Australia’s productivity growth has slowed to a 60-year low in the past decade and is poised to slash household incomes by 40% if the trend isn’t reversed, Treasurer Jim Chalmers will say in an address Thursday.
(Bloomberg) — Australia’s productivity growth has slowed to a 60-year low in the past decade and is poised to slash household incomes by 40% if the trend isn’t reversed, Treasurer Jim Chalmers will say in an address Thursday.
Chalmers will speak ahead of the release Friday of the Productivity Commission’s five-yearly report and preview the document’s 71 recommendations on how to lift the economy’s speed limits.

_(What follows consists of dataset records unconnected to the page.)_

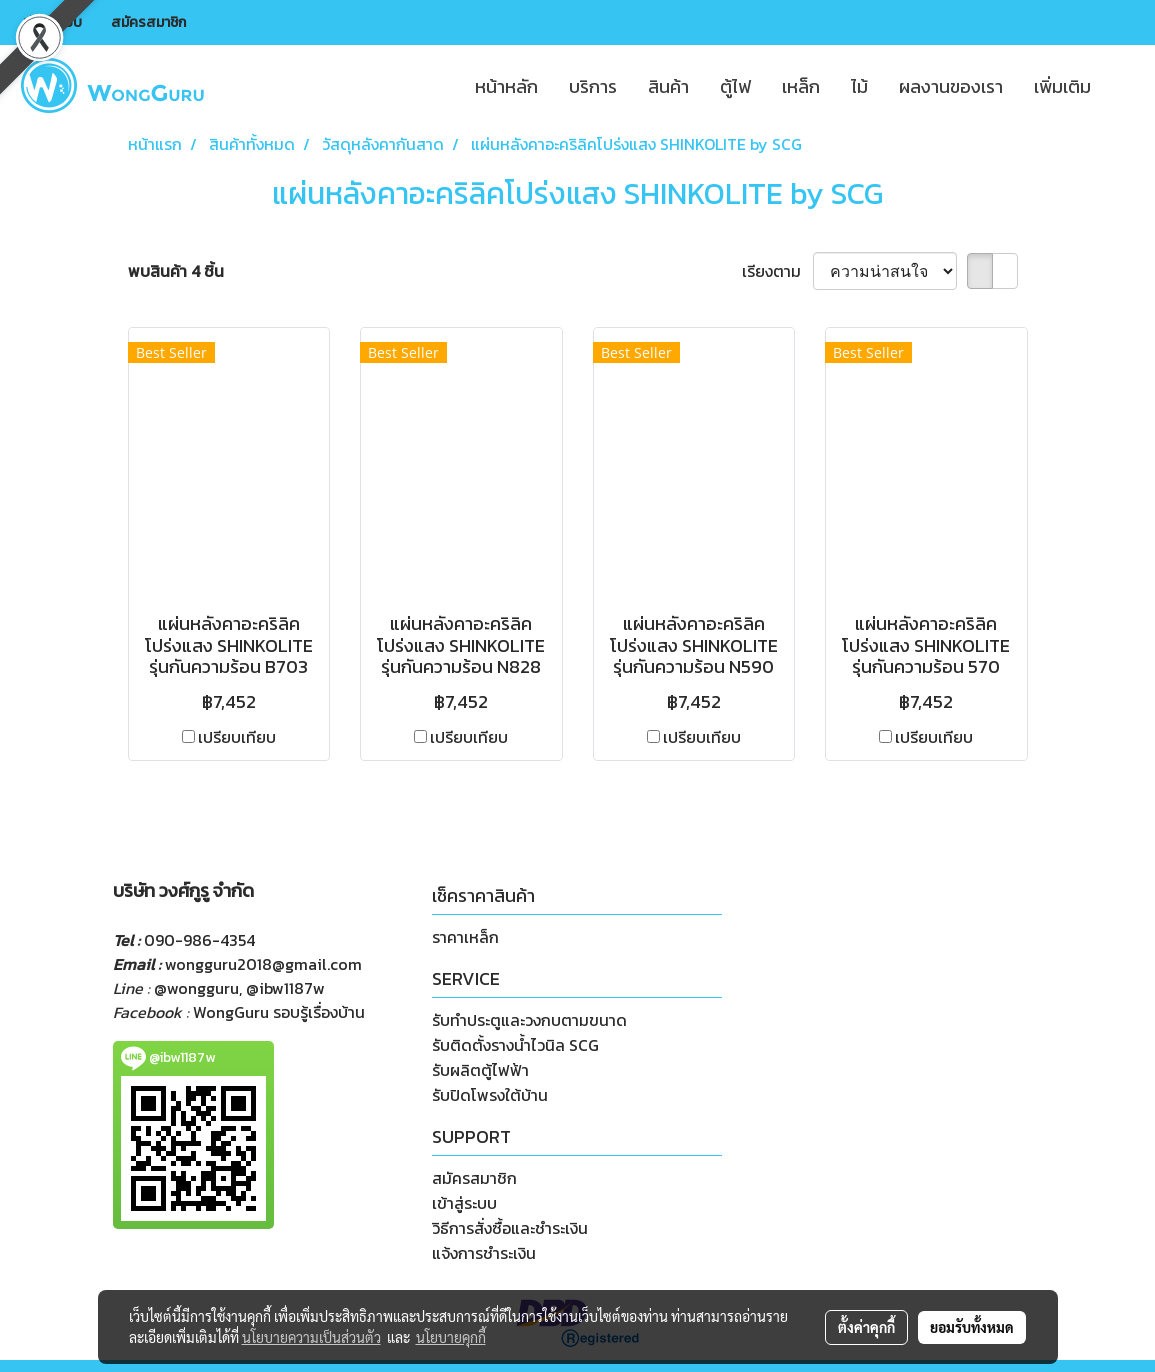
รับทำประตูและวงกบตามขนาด (529, 1020)
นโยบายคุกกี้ (451, 1337)
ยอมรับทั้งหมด (972, 1327)
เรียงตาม (777, 271)
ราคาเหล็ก (465, 937)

“If we stay stuck on the current course, the PC projects future incomes will be 40% lower and the working week 5% longer,” he will tell the Committee for Economic Development of Australia today, according to excerpts of the speech. Productivity growth slowed to just 1.1% a year on average in the past decade.
That’s the weakest reading in 60 years, he said, adding that it’s “worse than the decade before and barely half the rate achieved during the 1990s.”
Chalmers will hand down his second budget on May 9 and is expected to try to contain spending as officials grapple with the hottest inflation in over three decades. Part of the importance of productivity gains is that they allow wages and living standards to rise without further fueling consumer-price pressures.